The Ondioline looks like a tiny organ, but its keys are pressure-sensitive, like a piano. Its most unique physical feature is a spring-suspended keyboard that can be wobbled side-to-side to similarly wobble the pitch. But it’s an electronic instrument—it produces sound with vacuum tubes and a circuit. What makes the Ondioline especially unique is its approach to timbre:
Its filter bank… features an array of 15 slider switches for various tones. Selected combinations of these switches can create sounds ranging from near-accurate recreations of symphonic instruments (oboe, French horn, etc.) to totally unique sounds of its own. (“Ondioline,” Wikipedia)
Timbre is hard to define or talk about. It’s what makes instruments sound like themselves even when they’re all playing the same note. It’s sort of like texture—especially since acoustic instruments get their timbral signature mostly from their construction material. Early electronic synthesizers created timbre from scratch by adding or subtracting multiples of pure-sine-wave frequencies. (Practitioners developed recipes, ratios of harmonic frequencies and waveforms that sounded most like recognizable acoustic instruments. The novelty of early synths mostly came in their flexibility and ability to imitate.) The Ondioline does something in between. The switchboard allows someone to play timbre itself like an instrument, with the intimacy of valves and keys.
The album of Perrey’s Ondioline songs De Backer ends up producing could alternate soundtracking a romantic silent movie and a Tom & Jerry cartoon. They definitely sound old—but also in concert with the pop sounds of Gotye’s Making Mirrors.
All of this is to say—no wonder this is where De Backer ended up. Relistening to the 2012 pop artifact of “Somebody That I Used To Know,” the lineage feels so clear. And look how much fun he’s having!

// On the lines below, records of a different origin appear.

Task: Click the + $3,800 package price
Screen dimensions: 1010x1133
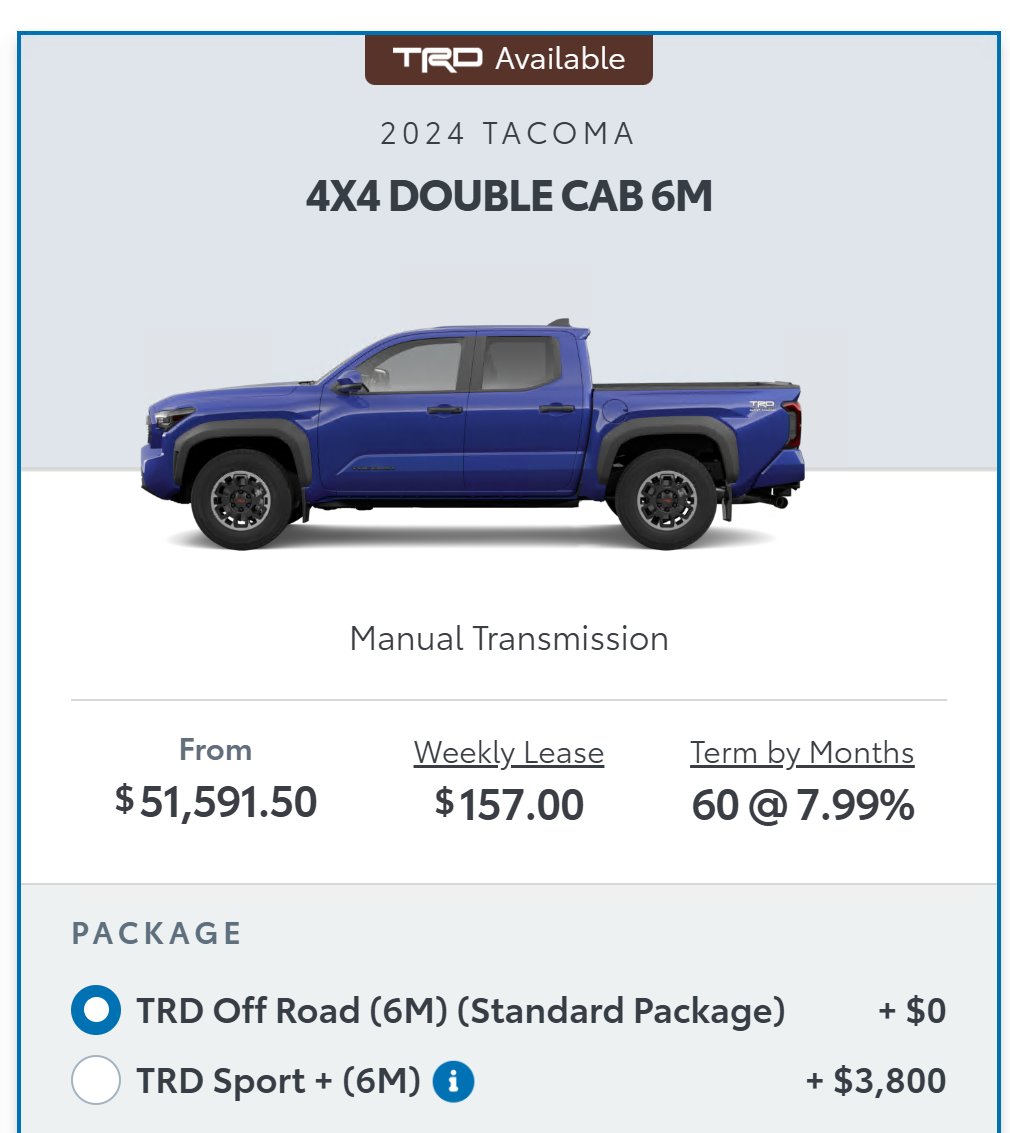Action: click(x=876, y=1081)
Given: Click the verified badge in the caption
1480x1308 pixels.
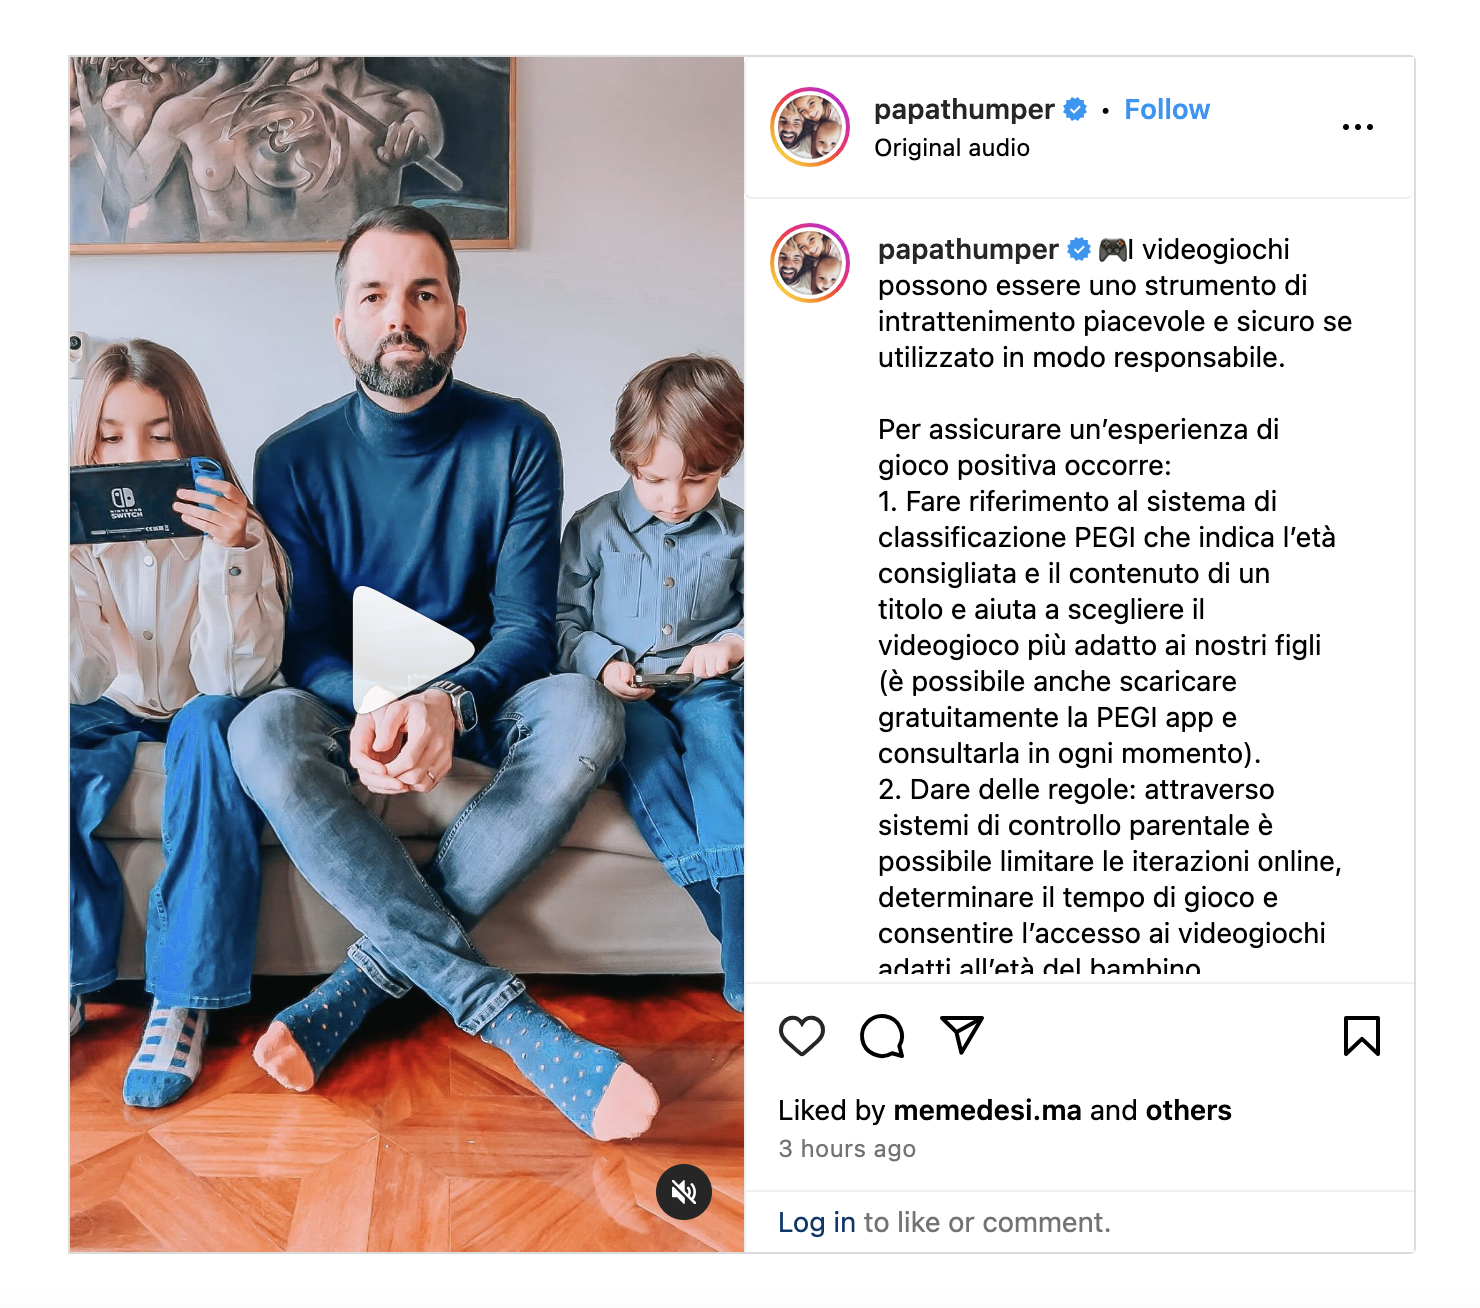Looking at the screenshot, I should (1079, 249).
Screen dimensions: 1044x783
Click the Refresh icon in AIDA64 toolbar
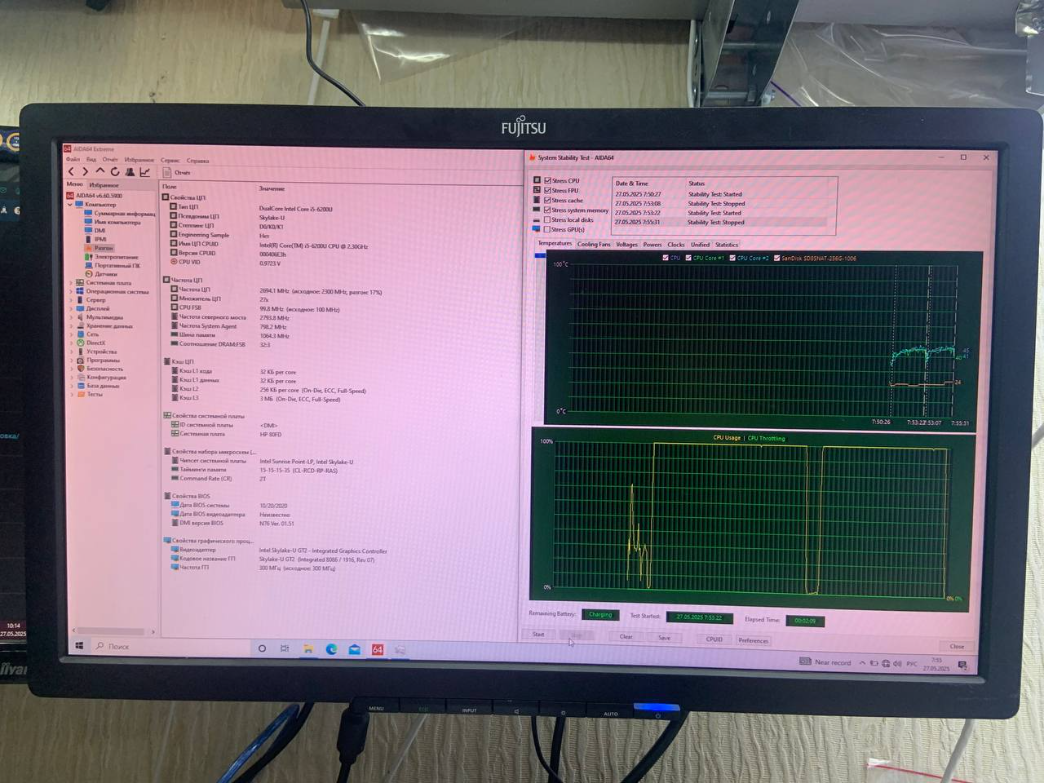115,172
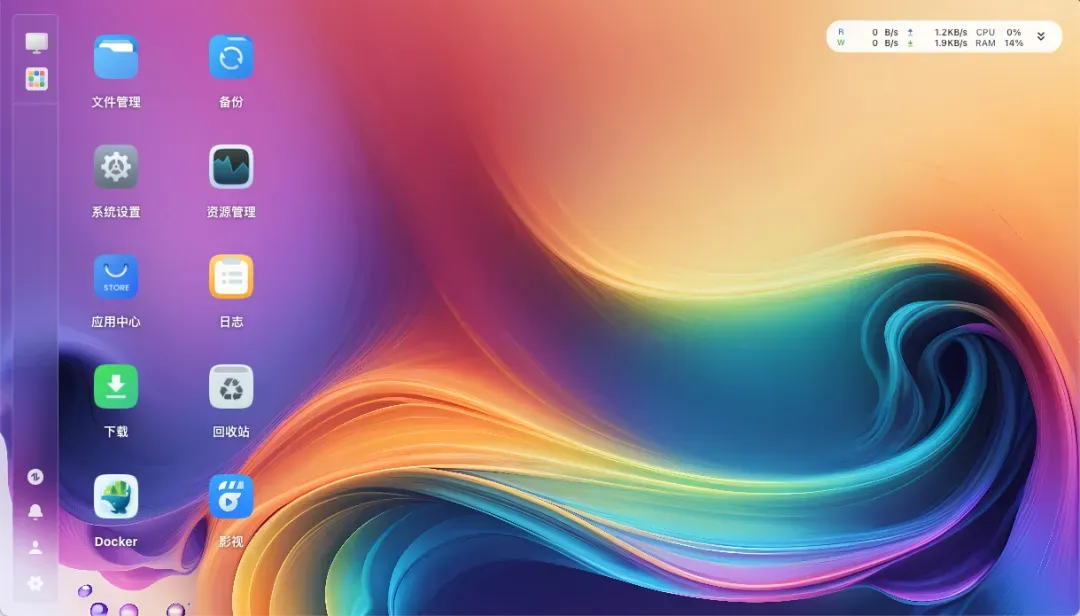The height and width of the screenshot is (616, 1080).
Task: Open the 文件管理 file manager app
Action: 116,58
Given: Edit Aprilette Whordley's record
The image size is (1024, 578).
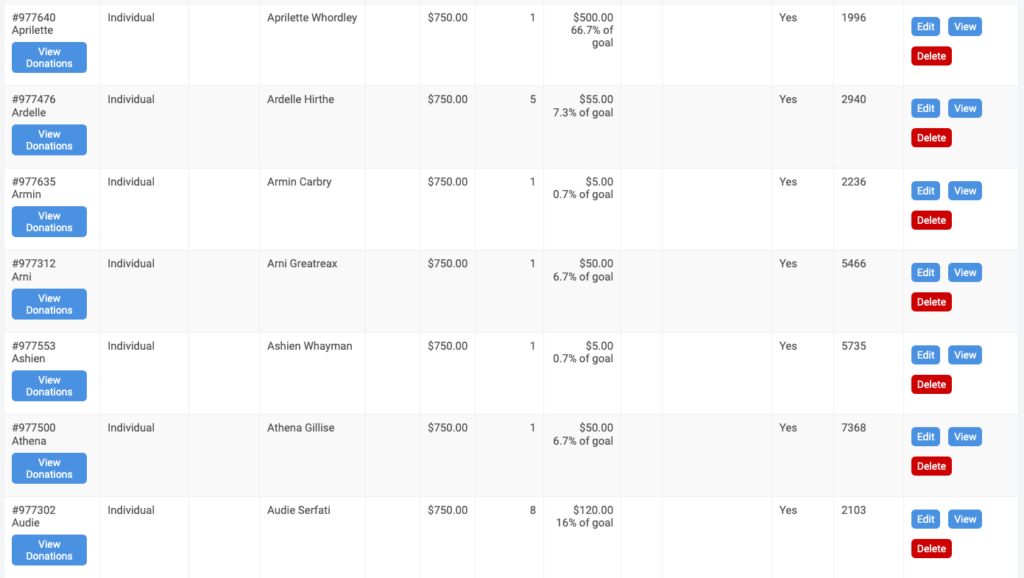Looking at the screenshot, I should coord(925,27).
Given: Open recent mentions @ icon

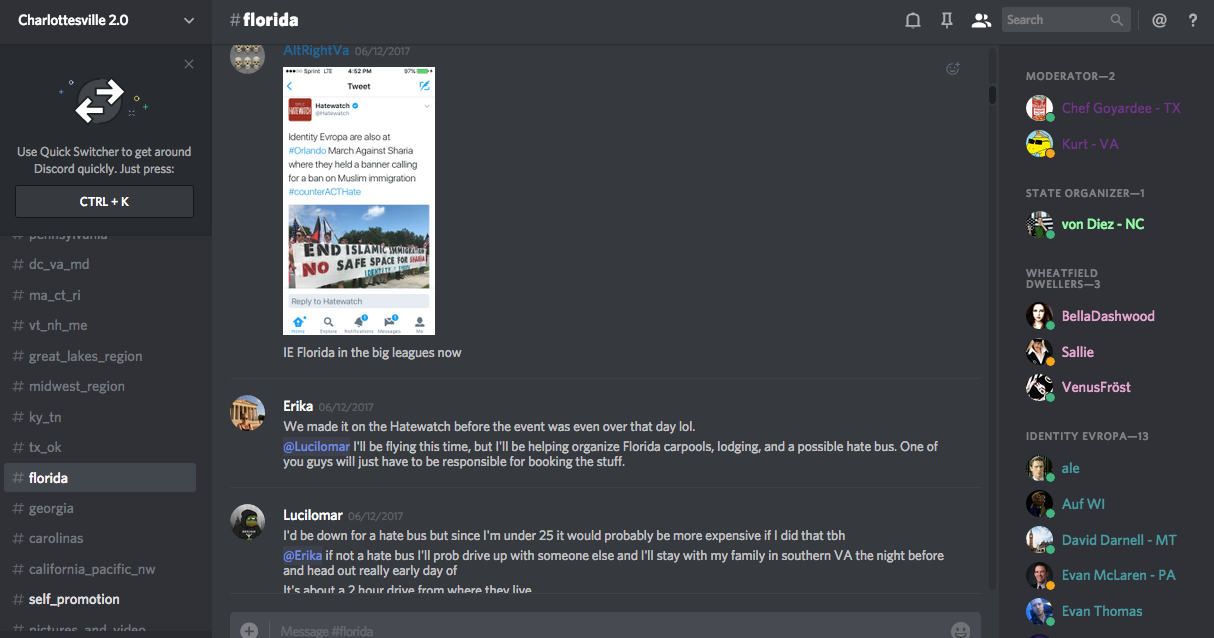Looking at the screenshot, I should point(1159,20).
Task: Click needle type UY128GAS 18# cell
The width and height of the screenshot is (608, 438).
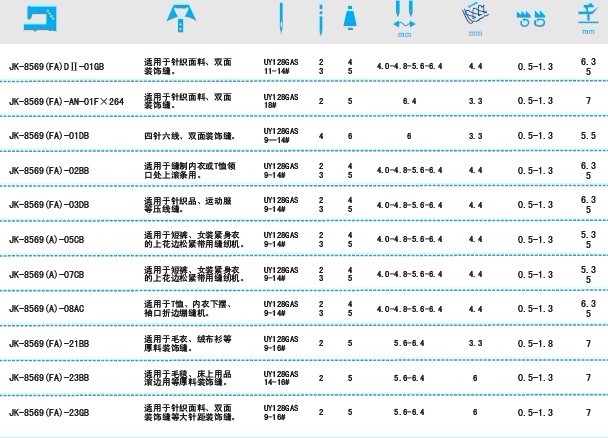Action: pyautogui.click(x=280, y=100)
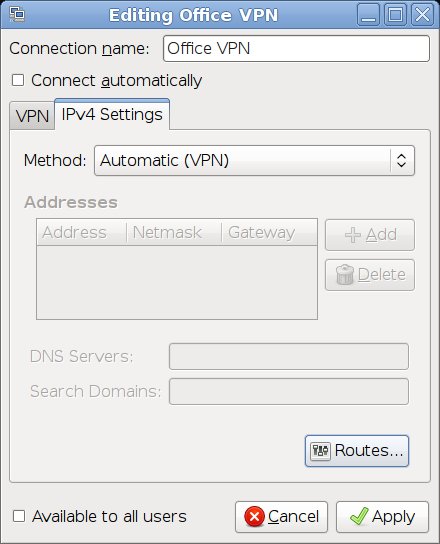Screen dimensions: 440x544
Task: Click the Connection name text field
Action: click(296, 49)
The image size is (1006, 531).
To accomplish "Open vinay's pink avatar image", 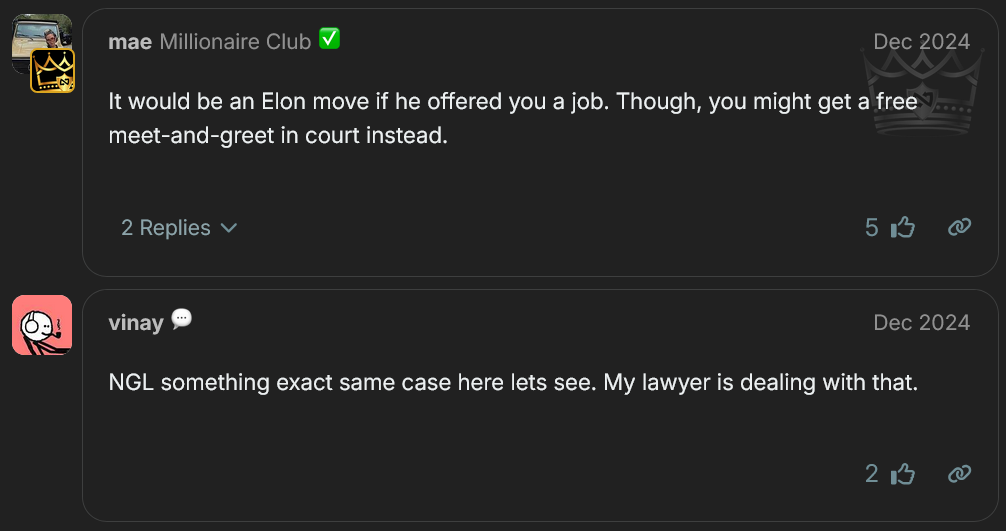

This is so great! I’ve definitely wondered whatever happened to that guy and I jam like hell whenever his hit comes on the radio. I also loved the spooky little percussive piece, “Heart’s a Mess,” that he had on the Great Gatsby movie soundtrack. That “State of the Art” video was also delightful! Thanks for sharing your research 🙂
The music industry can be a rough one to be in. So I don’t think there’s anything wrong with making a “one hit wonder” then disappearing to do the things you love, especially if the music is more important.